Zenodio

Zenodo I/O

Zenodio is a simple Python interface for getting data into and out of Zenodo, the digital archive developed by CERN. Zenodo is an awesome tool for scientists to archive the products of research, including datasets, codes, and documents. Zenodio adds a layer of mechanization to Zenodo, allowing you to grab metadata about records in a Zenodo collection, or upload new artifacts to Zenodo with a smart Python API.

We’re still designing the upload API, but metadata harvesting is ready to go.

Zenodio is built by SQuaRE for the Large Synoptic Survey Telescope. The code’s on GitHub.

Install Zenodio

Zenodio is runs on Python 3.4+. You can install the latest release via:

pip install zenodio

Or you can get the latest development version from GitHub:

pip install git+git://github.com/lsst-sqre/zenodio.git

Developers will want to read the Developer Guide.

User Guide

Harvesting Zenodo Metadata with OAI-PMH (DataCite v3)

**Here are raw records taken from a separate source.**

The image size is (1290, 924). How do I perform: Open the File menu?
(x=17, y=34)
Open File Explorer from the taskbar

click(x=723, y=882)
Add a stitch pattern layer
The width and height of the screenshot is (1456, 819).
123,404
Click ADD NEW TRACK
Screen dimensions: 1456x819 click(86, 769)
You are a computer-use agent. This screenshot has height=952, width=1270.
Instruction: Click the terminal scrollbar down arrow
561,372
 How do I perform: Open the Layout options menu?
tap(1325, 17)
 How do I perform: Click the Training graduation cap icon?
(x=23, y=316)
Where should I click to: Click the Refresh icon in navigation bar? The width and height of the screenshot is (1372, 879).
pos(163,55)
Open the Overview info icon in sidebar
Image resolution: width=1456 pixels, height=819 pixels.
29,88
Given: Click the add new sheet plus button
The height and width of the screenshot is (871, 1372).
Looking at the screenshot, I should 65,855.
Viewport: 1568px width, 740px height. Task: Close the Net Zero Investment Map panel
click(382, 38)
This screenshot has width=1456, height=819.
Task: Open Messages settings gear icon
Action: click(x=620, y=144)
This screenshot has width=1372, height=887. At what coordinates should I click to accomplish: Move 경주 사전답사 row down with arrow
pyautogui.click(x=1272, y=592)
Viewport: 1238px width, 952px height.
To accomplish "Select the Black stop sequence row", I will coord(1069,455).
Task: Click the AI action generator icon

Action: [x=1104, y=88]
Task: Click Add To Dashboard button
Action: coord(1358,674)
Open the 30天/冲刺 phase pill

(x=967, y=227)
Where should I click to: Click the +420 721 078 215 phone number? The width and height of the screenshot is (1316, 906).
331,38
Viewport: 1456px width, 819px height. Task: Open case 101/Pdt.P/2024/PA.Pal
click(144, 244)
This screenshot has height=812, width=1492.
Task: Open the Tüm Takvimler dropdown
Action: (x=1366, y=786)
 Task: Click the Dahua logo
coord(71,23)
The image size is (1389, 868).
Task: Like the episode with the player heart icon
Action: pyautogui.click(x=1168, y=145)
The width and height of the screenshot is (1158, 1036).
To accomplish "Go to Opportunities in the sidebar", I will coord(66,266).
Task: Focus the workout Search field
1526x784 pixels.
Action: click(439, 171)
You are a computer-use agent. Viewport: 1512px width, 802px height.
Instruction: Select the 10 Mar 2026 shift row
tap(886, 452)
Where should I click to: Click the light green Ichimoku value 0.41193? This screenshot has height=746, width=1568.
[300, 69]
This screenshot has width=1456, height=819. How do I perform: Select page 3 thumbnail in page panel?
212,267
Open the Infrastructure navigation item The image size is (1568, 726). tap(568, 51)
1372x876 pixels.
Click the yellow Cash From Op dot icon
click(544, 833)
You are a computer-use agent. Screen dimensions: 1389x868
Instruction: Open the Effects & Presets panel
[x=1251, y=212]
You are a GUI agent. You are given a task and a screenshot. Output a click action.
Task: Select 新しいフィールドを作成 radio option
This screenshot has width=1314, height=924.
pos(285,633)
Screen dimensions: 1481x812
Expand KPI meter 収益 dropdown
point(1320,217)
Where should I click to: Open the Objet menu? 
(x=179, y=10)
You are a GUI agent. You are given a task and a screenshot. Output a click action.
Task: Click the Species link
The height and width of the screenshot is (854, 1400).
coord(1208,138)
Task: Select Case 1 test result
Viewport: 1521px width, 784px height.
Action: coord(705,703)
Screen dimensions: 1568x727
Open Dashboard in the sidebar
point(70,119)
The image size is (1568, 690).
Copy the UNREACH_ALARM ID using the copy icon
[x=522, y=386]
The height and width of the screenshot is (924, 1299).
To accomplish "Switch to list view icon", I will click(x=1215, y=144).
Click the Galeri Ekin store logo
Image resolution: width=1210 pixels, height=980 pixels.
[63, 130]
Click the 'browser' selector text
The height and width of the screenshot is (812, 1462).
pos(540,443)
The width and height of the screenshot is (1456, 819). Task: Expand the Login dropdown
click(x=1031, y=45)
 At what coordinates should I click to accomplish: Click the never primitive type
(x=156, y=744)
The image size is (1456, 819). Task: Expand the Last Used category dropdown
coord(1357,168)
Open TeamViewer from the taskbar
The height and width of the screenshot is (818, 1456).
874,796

Zenodio’s zenodio.harvest module provides a Pythonic interface to record metadata in a Zenodo community collection. Zenodio uses the standard OAI-PMH harvesting protocol (and specifically retrieves DataCite v3-flavored XML; it’s the best and latest metadata standard used by Zenodo).

Quick Start

To quickly show you harvesting metadata from Zenodo works, we’ll get records from from LSST Data Management’s lsst-dm Community: You begin by providing the community’s identifier to zenodio.harvest.harvest_collection():

import zenodio.harvest
collection = harvest_collection('lsst-dm')

collection is a zenodio.harvest.Datacite3Collection instance for the Zenodo community’s record collection. Use its records() method to generate Datacite3Record instances for each record stored in the Zenodo community:

for record in collection.records():
   print(record.title)

Or you can get a list of all records:

records = [r for r in collection.records()]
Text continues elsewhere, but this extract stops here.